How do you know when even good advice is the wrong advice for you?
It's so easy to tell:
Is all outer input worthless?
I'm certainly not saying there's no place for talking to others as part of a decision-making process. Just listen with a hefty dose of take-what-you-like-and-leave-the-rest. Here's how you know when someone else's perspective actually applies to you and is being spoken for your benefit:
Great input that isn't advice
At the end of coaching sessions, I almost always ask my clients, “How do you feel right now?” They almost always give answers like, much better, more clear, relieved, calm or peaceful, present, ready to go out there again. They feel better not because I gave them great advice. (It's been known to happen, but I seldom give clients a strong “do this” sort of directive.) They feel better because I've helped them come back to themselves. I've reflected back to them how they're thinking or operating unclearly, or how they've failed to get behind a choice. I've echoed what I heard them say that shows they're thinking out of fear or shame or obligation or some old concept about themselves (perhaps recently fed to them by an advisor who supposedly knows them well), and I've helped them deconstruct that thinking.
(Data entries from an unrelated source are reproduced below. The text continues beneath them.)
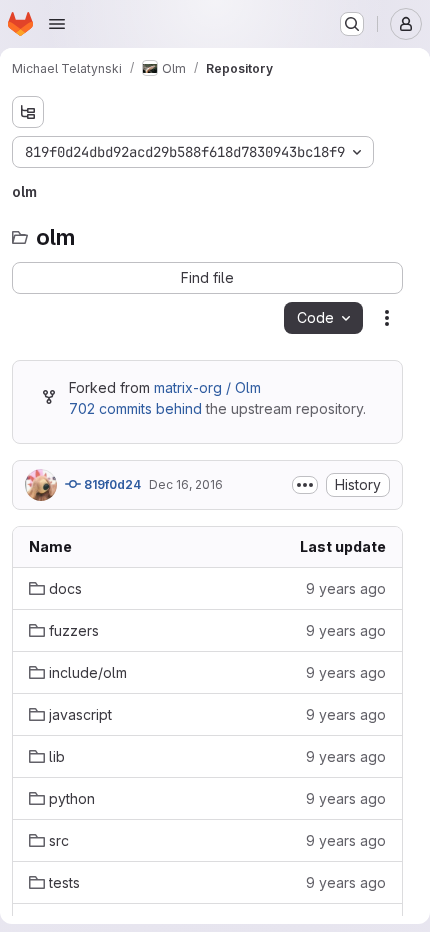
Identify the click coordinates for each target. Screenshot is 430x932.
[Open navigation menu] (57, 24)
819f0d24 (111, 484)
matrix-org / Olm (207, 387)
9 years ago (346, 588)
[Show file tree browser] (28, 112)
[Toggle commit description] (305, 485)
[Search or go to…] (352, 24)
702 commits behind (135, 408)
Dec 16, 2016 (186, 484)
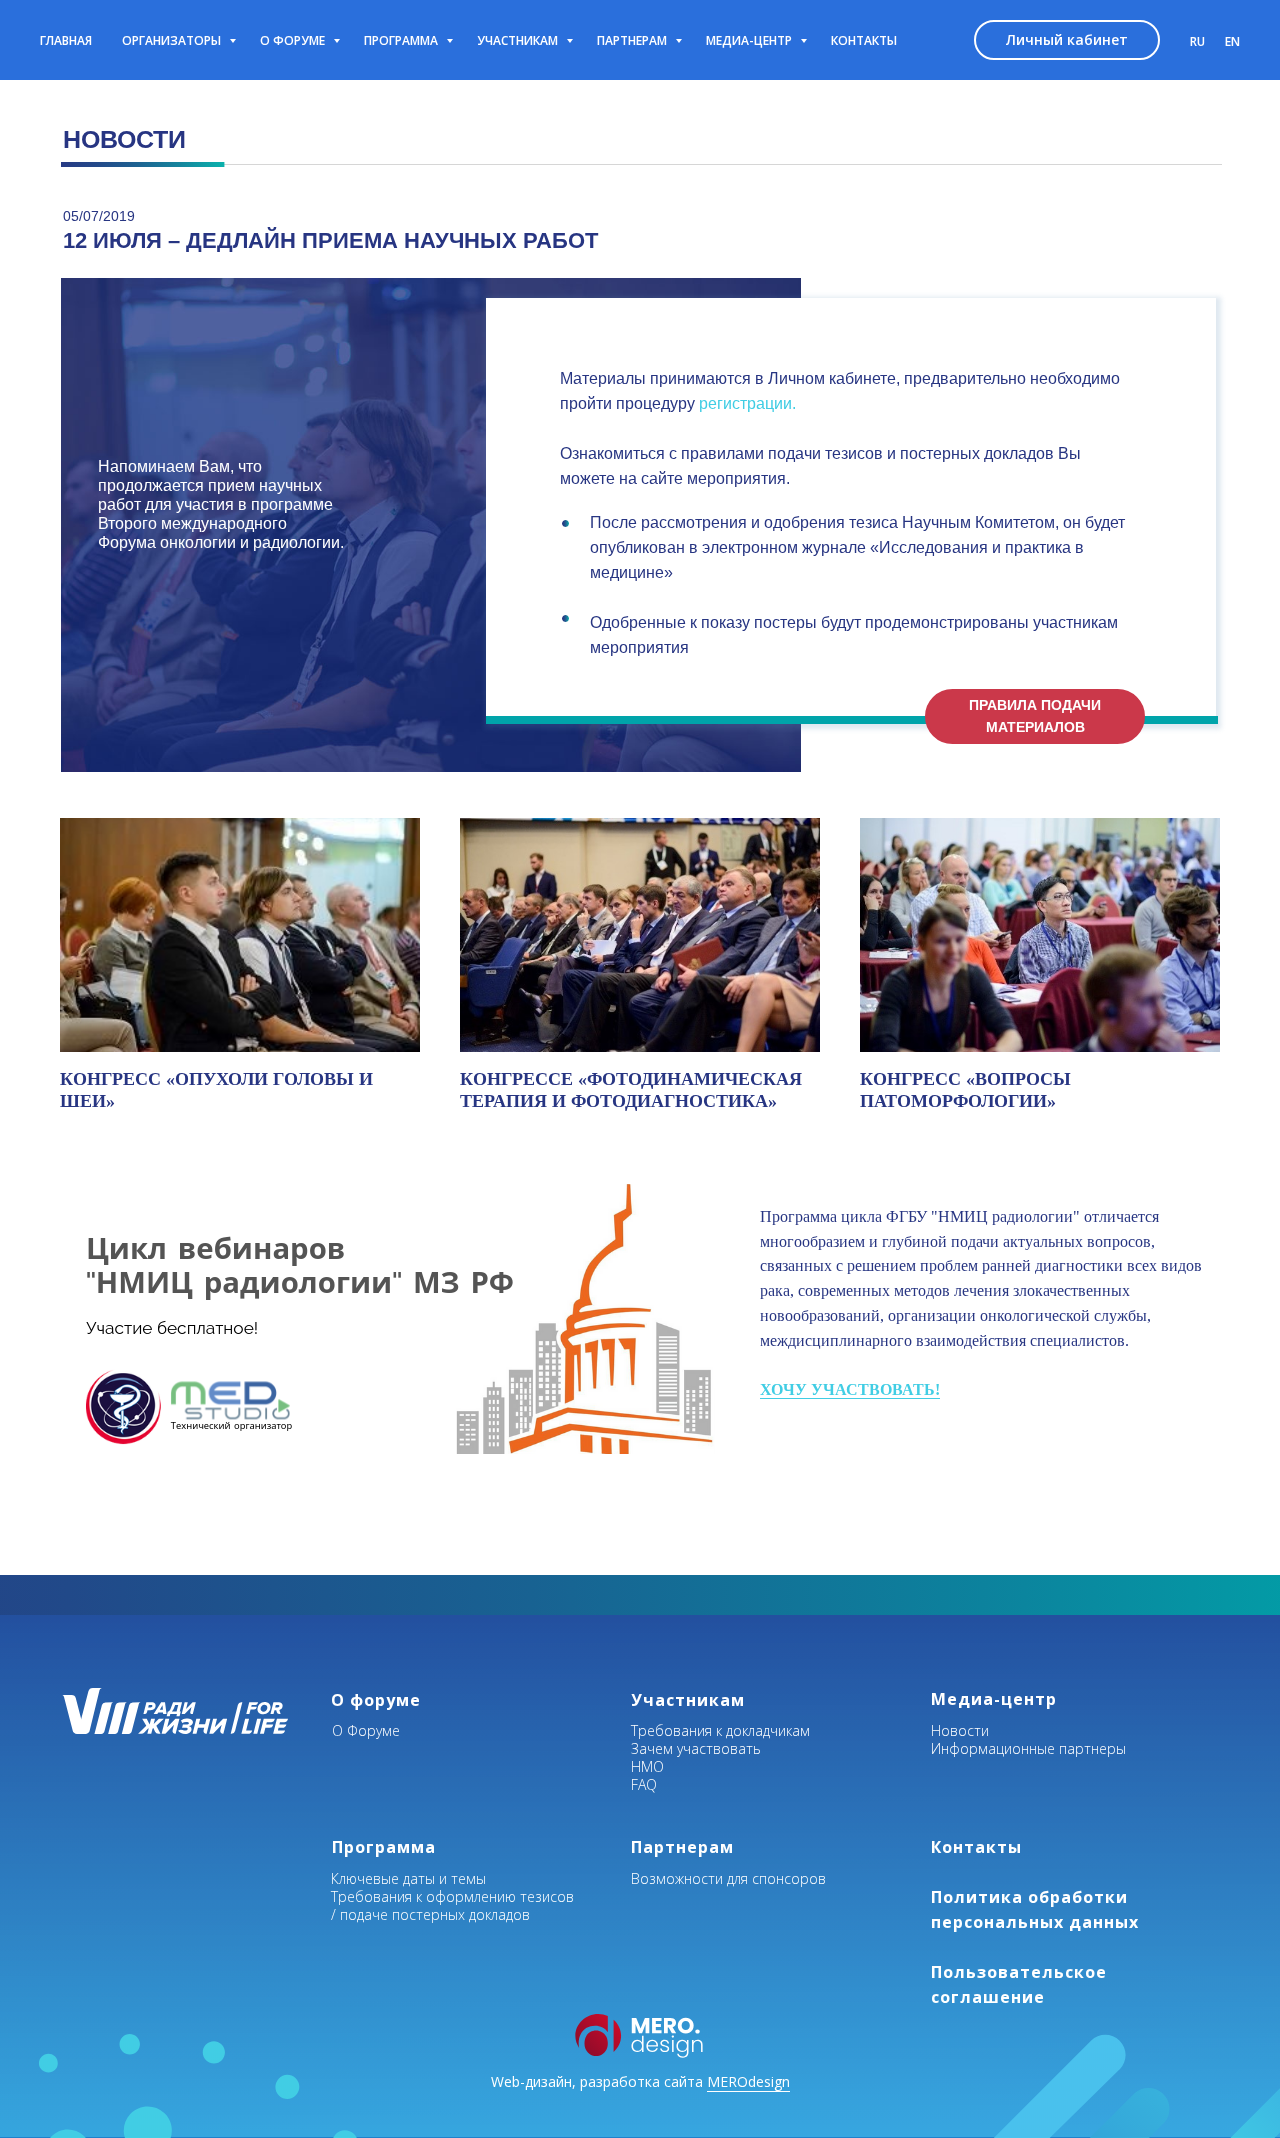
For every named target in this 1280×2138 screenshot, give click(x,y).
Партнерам (633, 40)
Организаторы (173, 40)
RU (1197, 41)
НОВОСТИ (124, 139)
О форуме (294, 40)
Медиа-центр (750, 40)
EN (1232, 41)
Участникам (519, 40)
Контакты (864, 40)
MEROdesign (748, 2081)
They feel better because I redirected them to what they know and away from what others know. Perhaps I've shown them how they're not applying their own belief system, then we've looked at how they might do so here; or we've addressed the fear that has so far kept them from doing so. (And by addressed I don't mean cleared away: fear is tenacious, and you need to be able to keep moving in the direction you know or suspect is right for you even as fear keeps gripping until it's been along for the ride long enough to know it's okay, it's really, truly okay.)
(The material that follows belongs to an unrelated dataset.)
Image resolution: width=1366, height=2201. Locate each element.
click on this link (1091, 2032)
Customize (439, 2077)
So ask people for the kind of input you want. Ask them what kind of input they'd like from you, and offer what matches what they want. Ask them to listen with no input and play with listening to them without offering yours. Say no (if no's the right answer) when they ask, Would you like to hear my thoughts on this? End the conversation if they keep proffering thoughts you don't want. When you start to notice their words are causing agitation inside you or getting you more muddle, ask their forgiveness for engaging them and tell them you've just remembered you're seeking to make a new habit of locating and following your own inner wisdom. Or change the subject. Ask if they knew that sea otters sometimes eat so many urchins that their teeth and bones turn purple. (It's okay if they look at you funny.)
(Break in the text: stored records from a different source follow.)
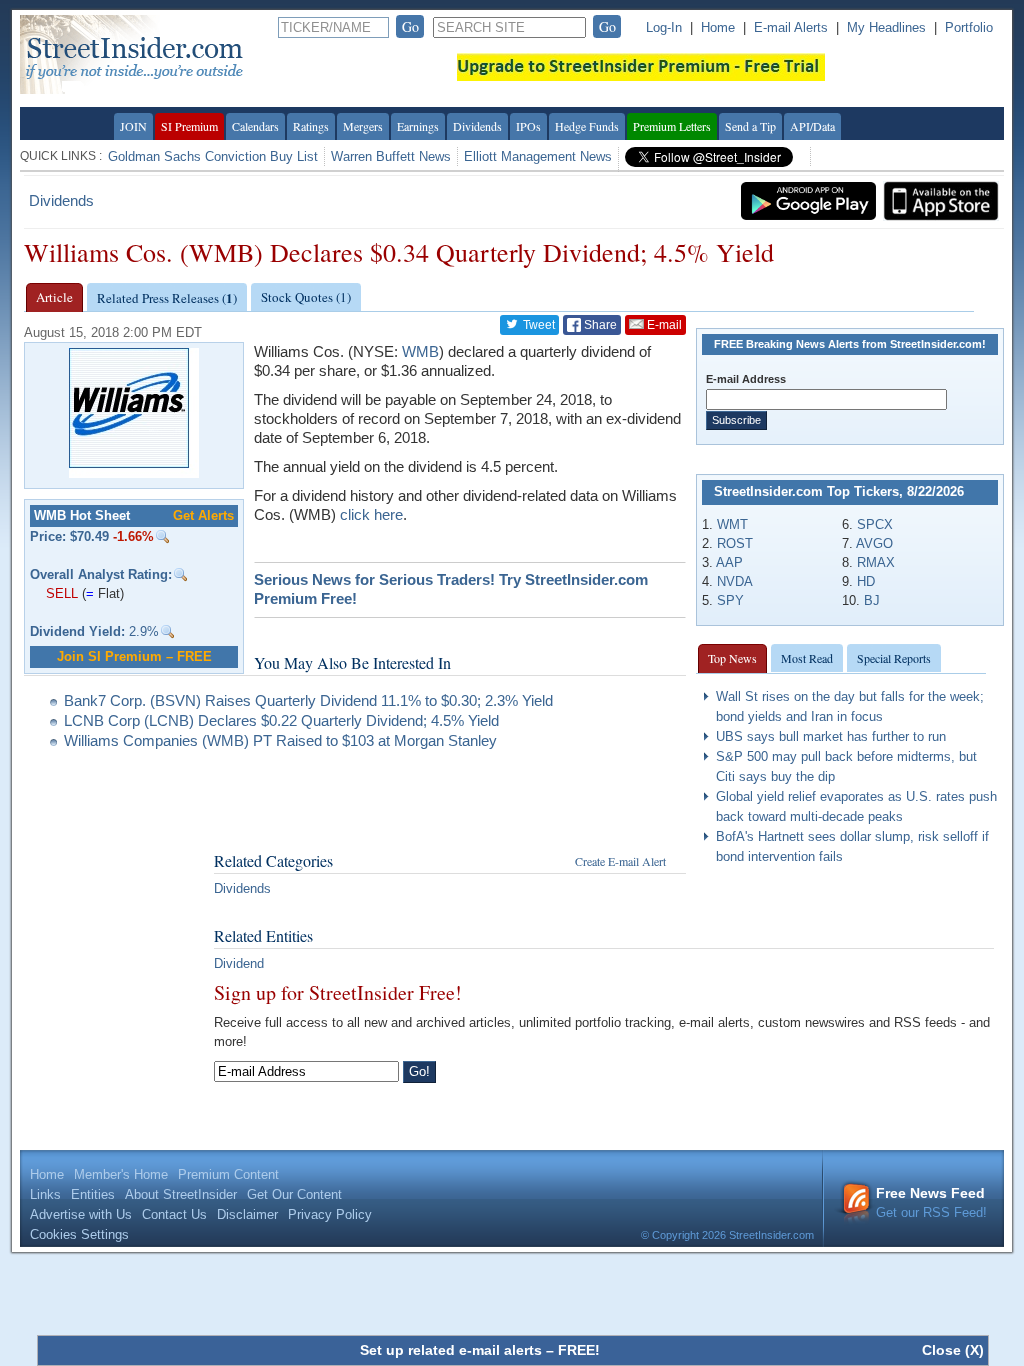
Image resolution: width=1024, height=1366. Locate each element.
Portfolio (969, 27)
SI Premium (189, 126)
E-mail (663, 325)
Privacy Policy (330, 1214)
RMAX (876, 562)
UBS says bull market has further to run (831, 736)
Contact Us (174, 1214)
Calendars (255, 126)
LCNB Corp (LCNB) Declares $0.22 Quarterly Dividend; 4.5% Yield (281, 720)
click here (371, 514)
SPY (730, 600)
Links (45, 1194)
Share (599, 325)
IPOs (528, 126)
Byron Katie invites people to offer experience instead of advice, as others can benefit from your stories and apply to themselves what's actually applicable, but they may or may not benefit from your advice. I know my kids enjoy stories of my past wacky choices and their fascinating consequences much more than they enjoy any direct advice about how they should proceed or any predictions of the consequences of their current choices. I give less and less advice as I grow up in my parenting. I believe my job with my kids is to point them inward to their own guidance system. For that matter, that's also what I do with my clients and with anyone I'm in any kind of relationship with. May this writing support you to look inward, where all the right answers for you can be accessed.